'GPs' morale hit by patient choice drive'
Ministers are guilty of 'empty moral abstraction' by pushing for patients to be more involved in GPs' decisions about their care, Government-funded research concludes.
The qualitative study found GP morale was undermined by the Department of Health drive to increase patient choice because doctors did not have enough time to properly involve patients, even though most wanted to.
GPs involved in the research by St George's Medical School, recently published by the department, said 10-minute consultations were not long enough for GPs to discuss fully the treatment options available to patients.
One of the 24 GPs questioned said: 'Until we suddenly have fewer patients there is absolutely not a hope of us being able to spend more time with each of them.'
The research concluded that the Government had to invest more in general practice to ensure longer consultations if it wanted greater patient involvement.
'Time was seen both as
one of the biggest barriers
to involvement and one of
the scarcest resources in
general practice,' the study found.
'If strategies for patient involvement are pursued this will have significant implications for funding primary care, particularly in addressing demands made on consultation time.'
The department admitted in a response to the study – one of 12 relating to patient involvement in health care – that time constraints would 'remain a prominent problem'.
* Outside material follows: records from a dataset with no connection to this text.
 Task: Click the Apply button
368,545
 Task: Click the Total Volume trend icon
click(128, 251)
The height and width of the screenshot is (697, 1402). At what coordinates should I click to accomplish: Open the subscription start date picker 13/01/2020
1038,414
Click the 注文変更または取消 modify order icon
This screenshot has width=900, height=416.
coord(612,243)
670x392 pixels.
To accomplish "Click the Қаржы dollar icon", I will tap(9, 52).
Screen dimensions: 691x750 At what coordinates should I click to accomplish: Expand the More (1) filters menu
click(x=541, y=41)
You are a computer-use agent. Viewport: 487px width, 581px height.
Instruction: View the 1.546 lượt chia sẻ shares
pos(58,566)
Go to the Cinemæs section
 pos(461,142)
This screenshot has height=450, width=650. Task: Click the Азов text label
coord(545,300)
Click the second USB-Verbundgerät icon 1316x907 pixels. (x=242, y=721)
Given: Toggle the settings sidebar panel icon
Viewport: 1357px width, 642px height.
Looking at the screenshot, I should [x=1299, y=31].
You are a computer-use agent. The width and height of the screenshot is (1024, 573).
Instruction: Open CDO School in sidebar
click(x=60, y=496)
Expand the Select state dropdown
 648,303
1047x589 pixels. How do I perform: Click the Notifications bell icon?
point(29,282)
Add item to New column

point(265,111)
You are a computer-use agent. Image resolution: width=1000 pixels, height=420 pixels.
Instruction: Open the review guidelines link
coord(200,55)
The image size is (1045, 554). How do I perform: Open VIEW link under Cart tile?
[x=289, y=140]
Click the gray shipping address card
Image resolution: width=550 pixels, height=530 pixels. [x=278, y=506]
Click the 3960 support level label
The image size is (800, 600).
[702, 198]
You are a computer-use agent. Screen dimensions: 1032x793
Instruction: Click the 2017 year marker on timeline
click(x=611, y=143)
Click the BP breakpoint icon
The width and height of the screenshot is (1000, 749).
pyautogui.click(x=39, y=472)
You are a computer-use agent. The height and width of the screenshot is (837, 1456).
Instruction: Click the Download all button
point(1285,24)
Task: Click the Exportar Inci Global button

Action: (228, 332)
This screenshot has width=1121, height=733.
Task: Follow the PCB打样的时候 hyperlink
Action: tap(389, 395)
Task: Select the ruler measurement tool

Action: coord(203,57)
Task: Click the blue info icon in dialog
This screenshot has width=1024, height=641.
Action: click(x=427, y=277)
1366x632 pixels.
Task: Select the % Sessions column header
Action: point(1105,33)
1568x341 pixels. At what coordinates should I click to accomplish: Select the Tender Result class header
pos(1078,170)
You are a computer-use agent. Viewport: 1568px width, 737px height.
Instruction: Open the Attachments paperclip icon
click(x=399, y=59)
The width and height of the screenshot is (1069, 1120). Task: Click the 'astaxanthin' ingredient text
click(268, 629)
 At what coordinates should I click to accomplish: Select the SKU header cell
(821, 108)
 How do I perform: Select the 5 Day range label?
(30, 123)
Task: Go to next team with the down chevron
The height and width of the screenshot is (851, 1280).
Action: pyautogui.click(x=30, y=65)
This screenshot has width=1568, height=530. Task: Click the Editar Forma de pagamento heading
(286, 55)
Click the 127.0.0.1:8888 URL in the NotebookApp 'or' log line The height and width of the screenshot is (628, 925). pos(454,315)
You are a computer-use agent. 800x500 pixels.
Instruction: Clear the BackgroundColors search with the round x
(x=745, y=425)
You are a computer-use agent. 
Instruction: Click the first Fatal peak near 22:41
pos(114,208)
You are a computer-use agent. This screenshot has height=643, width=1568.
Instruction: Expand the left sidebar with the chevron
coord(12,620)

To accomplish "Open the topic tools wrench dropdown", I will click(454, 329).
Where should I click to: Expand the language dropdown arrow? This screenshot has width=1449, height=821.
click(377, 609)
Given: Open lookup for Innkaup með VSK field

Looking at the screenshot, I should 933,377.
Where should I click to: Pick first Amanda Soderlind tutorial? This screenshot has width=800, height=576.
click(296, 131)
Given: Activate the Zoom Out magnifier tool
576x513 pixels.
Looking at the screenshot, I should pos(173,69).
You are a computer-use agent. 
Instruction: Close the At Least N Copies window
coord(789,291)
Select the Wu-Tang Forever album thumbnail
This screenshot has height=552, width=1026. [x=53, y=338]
It said: 'Insufficient time is a barrier to the implementation of all aspects of patient involvement processes.'
Dr David Bevan, a GP in Sudbury, Suffok, said GPs would support parts of the patient choice agenda, such as electronic booking of hospitals during consultations, if they were given the resources to make it work.
'The profession should take choice on as a quality issue and the Government should take electronic booking on as a resource issue,' he said.
GPC negotiator Dr Laurence Buckman said GPs had to tell patients it was the Government's fault if they were unable to give them the choices they were expecting.
'Patients are terrific allies in the fight with the Government,' he said.